• _Set problem 1_:
Transcribe the essay on faith and evidence word for word, everything from "Ehrman’s problem was" down to "a powerful thing.".
• _Set problem 2_:
Write the next part of the essay on faith and evidence, picking up after its final sentence.
** START OF Page excerpt **
I couldn’t help wonder though, why just the fact that the texts upon which his beliefs were based were an inaccurately copied set of documents written and chosen to fortify one of many competing views of Jesus.

And I realized it all came down to faith. Because faith is not contingent on anything. Once you have faith, you don’t need proof. Proof is irrelevant. Ehrman could see that the New Testament was not the literal word of God but still believed in God and Jesus, because that’s what faith is; believing regardless of everything.

Ehrman’s problem was he had faith in a very specific God. I believed in God as a child, but I wasn’t that clear on what he did. I didn’t really think about the issues of being loving and all powerful yet allowing suffering, because I was not a sophisticated nine-year-old. By the time I could think about these things, I was done with God.

God’s Problem is a book about how the bible deals with suffering, and he apparently found nothing in it that fit with his faith. His faith wasn’t, seemingly, in the God that tortured Job to win a bet with Satan, killing his family in the process, or the God who punished children for the sins of their parents. I still don’t understand why it  took him so long to reach that point, but faith is a powerful thing.

Beliefs can be changed with new evidence; faith cannot be. Yet, insisting on proof for what you believe is considered somehow petty and mean.  If you don’t believe in God, or ghosts, or psychics,  or astrology, many people will see you as a cynic with no sense of childlike wonder, as though unquestioning belief is far more admirable than trying to really understand the world through careful study and a rational exploration of factual evidence. Instead, we admire what Stephen Colbert calls “truthiness”; believing in something there is no proof for because you feel it in your gut.

People love the famous editorial in which a newspaper man tells a little girl that yes, there is a Santa Claus, even if there’s no proof, a piece wonderfully rewritten by Greta Christina as No Virginia, There is No Santa Claus, a paean to rational thought I found through a lovely post on the allure of irrational belief by my friend Tim Martin.

I don’t have faith. I don’t believe I have ever had faith. I have believed wrongly, but only because I was lacking information, or was trusting the wrong sources, or was too lazy to really consider all sides of an issue. But I can’t recall ever having blind faith in anything; I remain open to information refuting what I believe, and the model of the world I keep in my head is still constantly changing as new information arrives.
** END OF Page excerpt **
** START OF Data lines **
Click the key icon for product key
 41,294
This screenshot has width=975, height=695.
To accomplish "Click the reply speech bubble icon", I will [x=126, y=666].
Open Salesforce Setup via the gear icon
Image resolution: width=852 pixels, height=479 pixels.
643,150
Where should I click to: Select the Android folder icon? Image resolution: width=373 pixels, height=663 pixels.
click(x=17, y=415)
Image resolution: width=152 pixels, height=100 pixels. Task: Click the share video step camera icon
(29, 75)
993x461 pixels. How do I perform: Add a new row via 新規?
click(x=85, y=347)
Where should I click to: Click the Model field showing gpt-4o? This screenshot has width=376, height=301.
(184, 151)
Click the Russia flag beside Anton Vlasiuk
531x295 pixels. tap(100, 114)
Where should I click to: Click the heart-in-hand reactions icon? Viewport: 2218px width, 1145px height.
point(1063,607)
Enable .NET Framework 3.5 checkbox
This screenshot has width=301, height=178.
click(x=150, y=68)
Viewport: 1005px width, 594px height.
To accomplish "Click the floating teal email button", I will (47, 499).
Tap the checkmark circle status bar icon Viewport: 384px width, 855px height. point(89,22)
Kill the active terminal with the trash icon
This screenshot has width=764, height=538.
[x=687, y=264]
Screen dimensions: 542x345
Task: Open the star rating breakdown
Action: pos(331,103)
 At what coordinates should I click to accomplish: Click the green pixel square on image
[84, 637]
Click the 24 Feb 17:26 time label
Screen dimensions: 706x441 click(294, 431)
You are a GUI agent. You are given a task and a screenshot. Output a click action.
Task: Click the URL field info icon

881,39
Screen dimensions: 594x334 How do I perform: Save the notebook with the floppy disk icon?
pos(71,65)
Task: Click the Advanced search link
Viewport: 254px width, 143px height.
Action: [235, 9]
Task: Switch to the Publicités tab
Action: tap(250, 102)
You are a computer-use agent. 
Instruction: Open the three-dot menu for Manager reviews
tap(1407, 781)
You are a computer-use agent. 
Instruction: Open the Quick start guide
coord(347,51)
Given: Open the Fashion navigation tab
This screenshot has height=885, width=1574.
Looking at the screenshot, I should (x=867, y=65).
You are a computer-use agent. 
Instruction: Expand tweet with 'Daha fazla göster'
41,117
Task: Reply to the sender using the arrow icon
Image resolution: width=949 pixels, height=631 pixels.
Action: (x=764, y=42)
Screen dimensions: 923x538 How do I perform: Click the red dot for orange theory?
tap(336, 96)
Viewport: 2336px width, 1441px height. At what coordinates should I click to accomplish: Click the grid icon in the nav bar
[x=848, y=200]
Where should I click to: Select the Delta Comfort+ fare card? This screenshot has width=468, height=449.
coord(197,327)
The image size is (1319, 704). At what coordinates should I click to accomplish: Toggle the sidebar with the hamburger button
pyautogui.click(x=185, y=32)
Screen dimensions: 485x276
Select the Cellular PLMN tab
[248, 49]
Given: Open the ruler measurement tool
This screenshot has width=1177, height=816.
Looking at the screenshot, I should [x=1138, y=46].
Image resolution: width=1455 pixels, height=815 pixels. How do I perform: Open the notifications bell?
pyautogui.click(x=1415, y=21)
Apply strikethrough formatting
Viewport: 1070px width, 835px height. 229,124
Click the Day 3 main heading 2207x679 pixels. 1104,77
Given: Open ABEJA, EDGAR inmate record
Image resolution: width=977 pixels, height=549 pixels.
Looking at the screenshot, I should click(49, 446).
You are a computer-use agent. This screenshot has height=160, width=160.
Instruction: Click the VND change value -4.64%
** END OF Data lines **
• _Right answer 1_:
Ehrman’s problem was he had faith in a very specific God. I believed in God as a child, but I wasn’t that clear on what he did. I didn’t really think about the issues of being loving and all powerful yet allowing suffering, because I was not a sophisticated nine-year-old. By the time I could think about these things, I was done with God.

God’s Problem is a book about how the bible deals with suffering, and he apparently found nothing in it that fit with his faith. His faith wasn’t, seemingly, in the God that tortured Job to win a bet with Satan, killing his family in the process, or the God who punished children for the sins of their parents. I still don’t understand why it  took him so long to reach that point, but faith is a powerful thing.

• _Right answer 2_:
Certainly I have opinions I will not release. For example, I believe the world should devote more resources to feeding those who starve than to building weapons. This is not based on fact. Starvation is not inherently wrong, it is a natural part of nature. But I don’t think you could really talk me out of this belief - you can’t use facts to persuade me I shouldn’t worry about people starving to death. Even then, you could, if you martialed your facts, possibly persuade me that starvation is inherently unsolvable, and that attempts to feed the world would ultimately just make things worse. I haven’t heard such an argument, but I feel certain someone out there is ready to make it. And if a good case could be made, I would adjust my beliefs accordingly.

Faith is not as easy to adjust. It isn’t based on proof, so it cannot be disproved. Asking for proof is not faith, and in fact, those with faith would say wanting proof demeans faith. As Kris Kringle explains in Miracle on 34th Street, "Faith is believing when common sense tells you not to."

Thomas Paine once wrote that it would make no sense for God to give man the ability to reason and then insist that he not use that gift. It’s exactly the sort of reasonable statement that faith easily discounts.

While faith is portrayed as beautiful, it actually an example of man at his most primitive, the confused cave man fearfully offering chickens to unseen spirits because he just doesn’t know any better. For centuries, man has been creating something beyond faith, something much, much better, based on rational thought and experimentation. I believe that is a good thing. But I have no faith in anything.